To get around the limitations of a smart contract, a certain portion of the processing typically has to be done "off chain" (outside of the smart contract itself). For example, one of the suggested uses of a smart contract is to automatically pay a farmer insurance money if there is a drought. It's a nice idea, but how does the smart contract determine the weather? It cannot use sensors, websites, or any other weather sources directly because every node in the network would have to get the same result when executing the distributed code. That simply doesn't scale. So, instead, some kind of trusted third party has to push the temperature to the Blockchain as a piece of data. Once the smart contract can see this data within the ledger, then it is easy to process.
But some people point out that by going "off chain," you've undone many of the advantages smart contracts were built for in the first place. Decentralization, for example.
InfoQ: What online resources you can recommend for database developers who want to learn more about Blockchain?
Nielson: Unfortunately, I think that there's so much hype right now that the only good advice is to look for absolutely every "point of view" you can find. Make sure that you are looking for critical ones to balance out the overly positive. I've found Coindesk to be a pretty good source for a lot of information.
InfoQ: What development tools are available for the database developers?

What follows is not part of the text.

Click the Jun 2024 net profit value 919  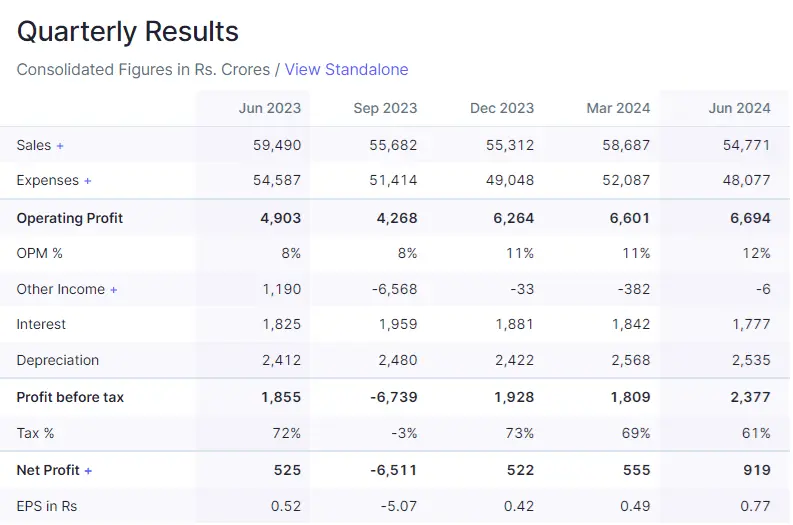tap(757, 470)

Nielson: I'd actually recommend looking to some of the big players like Microsoft and IBM. Microsoft Azure, for example, is really looking to build out a Blockchain story. They have case studies, including examples related to supply chain, insurance, and others. Although it's Microsoft, they can connect into multiple backend Blockchains.
In the interest of full disclosure, my expertise is more in the realm of applied cryptography and data security. I haven't built products with these tools, so take my recommendations with several grains of salt.

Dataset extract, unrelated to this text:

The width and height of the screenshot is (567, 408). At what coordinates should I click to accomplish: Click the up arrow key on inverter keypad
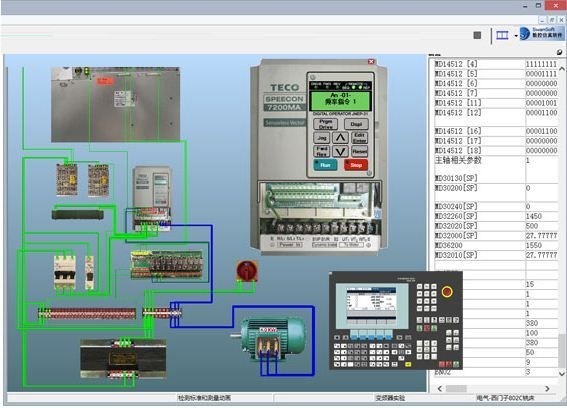pos(340,138)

One last thing. On my to-do list is to try creating some smart contracts using an Ethereum Simulator. This is the easiest way to try out some smart contract code without actually deploying to the actual Blockchain.
He also talked about the potential of Blockchain technologies in organizations in their current projects and initiatives.
Blockchain is really exciting, and I say that despite all the hype. This technology really has some interesting potential and it will be interesting to see how it evolves and develops. This year is the 10-year anniversary of the whitepaper that introduced Bitcoin and catapulted Blockchain technology forward. Even still, it's only been in the last couple of years that the research and development efforts have really exploded. I imagine that there are many advances yet to come and we really are just seeing very early prototypes of what this technology will eventually become.
But it's good to get in early and see how it works right now! You're just in time for a front-row seat to some paradigm-changing innovations. Don't wait!
About the Interviewee
Dr. Seth James Nielson is the Founder and Chief Scientist of Crimson Vista, Inc., a boutique computer security consulting firm. Dr. Nielson has consulted with everyone from small technology start-ups to large medical device manufacturers on matters of cryptography, computer security, and computer networking. He has also served as a testifying expert in various high-tech litigation. Dr. Nielson is also the Director of Advanced Research Projects at the Johns Hopkins University Information Security Institute (JHUISI). He teaches the network security and advanced network security courses with his own custom curriculum and lab work and mentors Masters students in capstone projects. Under a grant from Cisco, he is currently driving the development of a cryptographic knowledge base designed to help non-experts know how to correctly use cryptography in their organizations.